“‘Landscape Amnesia’ is the latest buzzword,” said Dave Bromwich to the Gainsborough Area Group of the Lincolnshire Wildlife Trust.
Dave is head of the Lincolnshire Reserves Management Team, overseeing their 99 reserves. Drawing on his vast experience and illustrated with photos taken on an aerial tour of those reserves, as well as later drone footage, Dave outlined not just the history and ecological interest of the sites, but also the challenges of managing them. Decisions about their future could be controversial, and the views of his audience were sought.
In essence many reserves were acquired as last-ditch attempts to conserve surviving remnants of landscapes being destroyed by arable farming and industrial or housing developments. These disappearing landscapes, peat bogs, heathland, freshwater marsh or wildflower meadows had supported biodiversity, now greatly reduced nationally and vanishing from Lincolnshire.
Citing Professor Lawton’s mantra that reserves need to be ‘bigger, better, and more joined up’, the Trust had opportunities to do all three, but as his photos showed, some reserves were too isolated, too small, or degrading through encroaching scrub and trees. Should such reserves be sold? (The Lawton review of 2010 looked at how to help nature thrive.)

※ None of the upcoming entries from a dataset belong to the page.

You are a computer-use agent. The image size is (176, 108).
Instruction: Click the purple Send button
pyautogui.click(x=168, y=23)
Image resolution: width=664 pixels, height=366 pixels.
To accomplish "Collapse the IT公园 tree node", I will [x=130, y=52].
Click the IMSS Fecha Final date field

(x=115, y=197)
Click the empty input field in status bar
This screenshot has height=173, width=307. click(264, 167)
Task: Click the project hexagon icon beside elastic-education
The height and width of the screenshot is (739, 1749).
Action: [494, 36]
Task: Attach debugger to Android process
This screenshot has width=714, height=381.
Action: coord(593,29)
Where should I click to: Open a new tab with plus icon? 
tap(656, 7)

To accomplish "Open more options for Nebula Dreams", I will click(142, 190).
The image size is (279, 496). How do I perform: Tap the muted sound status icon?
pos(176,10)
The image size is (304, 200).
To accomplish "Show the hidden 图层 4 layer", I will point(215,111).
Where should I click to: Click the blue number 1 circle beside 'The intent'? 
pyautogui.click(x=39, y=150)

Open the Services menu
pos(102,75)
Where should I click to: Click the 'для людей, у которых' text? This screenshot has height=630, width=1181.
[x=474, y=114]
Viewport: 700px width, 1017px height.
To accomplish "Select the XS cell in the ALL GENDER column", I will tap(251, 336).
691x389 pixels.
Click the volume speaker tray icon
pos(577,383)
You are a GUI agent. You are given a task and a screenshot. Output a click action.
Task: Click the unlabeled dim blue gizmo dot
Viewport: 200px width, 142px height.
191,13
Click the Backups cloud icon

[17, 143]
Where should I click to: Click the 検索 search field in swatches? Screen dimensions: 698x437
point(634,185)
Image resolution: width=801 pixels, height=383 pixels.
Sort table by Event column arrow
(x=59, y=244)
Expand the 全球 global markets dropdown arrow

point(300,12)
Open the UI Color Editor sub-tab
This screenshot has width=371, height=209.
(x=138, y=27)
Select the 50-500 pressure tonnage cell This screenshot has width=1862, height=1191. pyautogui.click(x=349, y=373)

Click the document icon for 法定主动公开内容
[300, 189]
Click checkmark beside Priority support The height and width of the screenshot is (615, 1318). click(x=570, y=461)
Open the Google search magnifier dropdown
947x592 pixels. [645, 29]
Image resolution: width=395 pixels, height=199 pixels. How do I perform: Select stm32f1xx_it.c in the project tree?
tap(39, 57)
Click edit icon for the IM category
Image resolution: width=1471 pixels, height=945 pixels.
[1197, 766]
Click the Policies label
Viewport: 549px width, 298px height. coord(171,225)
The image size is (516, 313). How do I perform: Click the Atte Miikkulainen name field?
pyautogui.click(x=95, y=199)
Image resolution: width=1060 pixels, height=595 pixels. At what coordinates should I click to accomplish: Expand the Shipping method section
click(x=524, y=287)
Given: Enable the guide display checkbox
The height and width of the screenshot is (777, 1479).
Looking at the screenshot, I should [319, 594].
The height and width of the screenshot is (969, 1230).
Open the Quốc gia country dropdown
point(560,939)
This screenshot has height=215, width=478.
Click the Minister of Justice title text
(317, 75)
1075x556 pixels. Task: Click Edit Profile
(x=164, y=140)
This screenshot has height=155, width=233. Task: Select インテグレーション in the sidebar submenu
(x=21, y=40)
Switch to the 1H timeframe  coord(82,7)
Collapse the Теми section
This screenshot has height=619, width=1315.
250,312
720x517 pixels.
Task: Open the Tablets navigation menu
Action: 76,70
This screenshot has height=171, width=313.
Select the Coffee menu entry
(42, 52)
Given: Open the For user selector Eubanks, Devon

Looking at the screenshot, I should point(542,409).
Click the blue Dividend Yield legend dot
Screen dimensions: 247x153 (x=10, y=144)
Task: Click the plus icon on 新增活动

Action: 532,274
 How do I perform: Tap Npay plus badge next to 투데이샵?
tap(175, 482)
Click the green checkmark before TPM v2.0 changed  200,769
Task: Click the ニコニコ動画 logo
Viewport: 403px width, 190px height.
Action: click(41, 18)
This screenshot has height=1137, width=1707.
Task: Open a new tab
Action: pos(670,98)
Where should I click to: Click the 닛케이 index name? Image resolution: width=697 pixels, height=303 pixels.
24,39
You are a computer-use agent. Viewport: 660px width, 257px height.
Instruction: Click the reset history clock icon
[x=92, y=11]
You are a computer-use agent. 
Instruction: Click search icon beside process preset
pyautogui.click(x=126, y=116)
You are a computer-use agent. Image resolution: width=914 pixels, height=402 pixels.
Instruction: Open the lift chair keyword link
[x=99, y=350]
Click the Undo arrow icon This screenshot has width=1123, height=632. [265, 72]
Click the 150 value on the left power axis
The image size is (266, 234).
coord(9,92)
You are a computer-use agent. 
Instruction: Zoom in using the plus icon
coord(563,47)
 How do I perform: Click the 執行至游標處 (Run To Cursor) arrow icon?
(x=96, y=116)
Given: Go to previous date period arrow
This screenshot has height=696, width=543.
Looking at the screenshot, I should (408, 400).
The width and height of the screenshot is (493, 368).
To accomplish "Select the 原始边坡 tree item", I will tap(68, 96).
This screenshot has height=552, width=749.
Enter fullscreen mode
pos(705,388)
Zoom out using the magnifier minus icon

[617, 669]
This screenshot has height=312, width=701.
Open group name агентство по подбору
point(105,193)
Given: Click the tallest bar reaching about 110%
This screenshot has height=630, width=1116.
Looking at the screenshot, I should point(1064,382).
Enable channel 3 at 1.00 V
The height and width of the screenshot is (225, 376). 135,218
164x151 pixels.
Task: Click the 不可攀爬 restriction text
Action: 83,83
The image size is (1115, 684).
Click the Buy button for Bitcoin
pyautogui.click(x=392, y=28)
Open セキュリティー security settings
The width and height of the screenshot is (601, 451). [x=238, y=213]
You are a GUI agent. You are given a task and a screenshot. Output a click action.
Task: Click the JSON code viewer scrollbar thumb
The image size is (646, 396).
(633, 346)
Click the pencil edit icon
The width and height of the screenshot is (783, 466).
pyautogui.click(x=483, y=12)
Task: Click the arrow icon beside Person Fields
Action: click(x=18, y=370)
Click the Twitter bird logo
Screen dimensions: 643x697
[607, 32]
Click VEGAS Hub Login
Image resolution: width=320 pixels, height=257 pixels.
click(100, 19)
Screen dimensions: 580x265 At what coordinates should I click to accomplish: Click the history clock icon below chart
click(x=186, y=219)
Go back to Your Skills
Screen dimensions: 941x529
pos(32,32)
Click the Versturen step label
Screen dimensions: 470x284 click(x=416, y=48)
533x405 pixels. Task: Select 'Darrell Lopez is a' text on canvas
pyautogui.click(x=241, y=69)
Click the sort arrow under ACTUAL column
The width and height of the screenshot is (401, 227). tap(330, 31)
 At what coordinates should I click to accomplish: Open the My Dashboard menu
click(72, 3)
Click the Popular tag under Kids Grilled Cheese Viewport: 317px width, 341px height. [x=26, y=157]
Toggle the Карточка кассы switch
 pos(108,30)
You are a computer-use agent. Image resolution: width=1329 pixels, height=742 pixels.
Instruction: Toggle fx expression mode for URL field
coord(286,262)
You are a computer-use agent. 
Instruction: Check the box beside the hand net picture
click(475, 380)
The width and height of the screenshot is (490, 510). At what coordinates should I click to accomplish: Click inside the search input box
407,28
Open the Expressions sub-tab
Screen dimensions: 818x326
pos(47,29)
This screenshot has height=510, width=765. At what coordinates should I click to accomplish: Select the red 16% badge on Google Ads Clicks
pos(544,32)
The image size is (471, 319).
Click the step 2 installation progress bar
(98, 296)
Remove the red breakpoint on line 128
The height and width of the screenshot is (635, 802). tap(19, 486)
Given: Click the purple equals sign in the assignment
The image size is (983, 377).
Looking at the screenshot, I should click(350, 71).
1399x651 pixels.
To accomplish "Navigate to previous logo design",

Other coastal and estuarine reserves, particularly on the Humber Bank, are at risk from flooding or erosion. Should they be protected at vast cost? Opportunities to recreate vanishing landscapes were, however, also occurring on the East Coast to link up large areas and recreate coastal marshes. At Snipe Dales, the reserve was to be rewilded with dog walking only permitted on the Country Park area. At Willow Tree Fen, public access was prohibited, to protect the cranes which have returned to nest after four hundred years – they are extremely sensitive to human disturbance.
As a representative of the Lincolnshire Wildlife Trust, Dave sought the views of the audience on what were often controversial decisions. It was a most stimulating and enjoyable evening.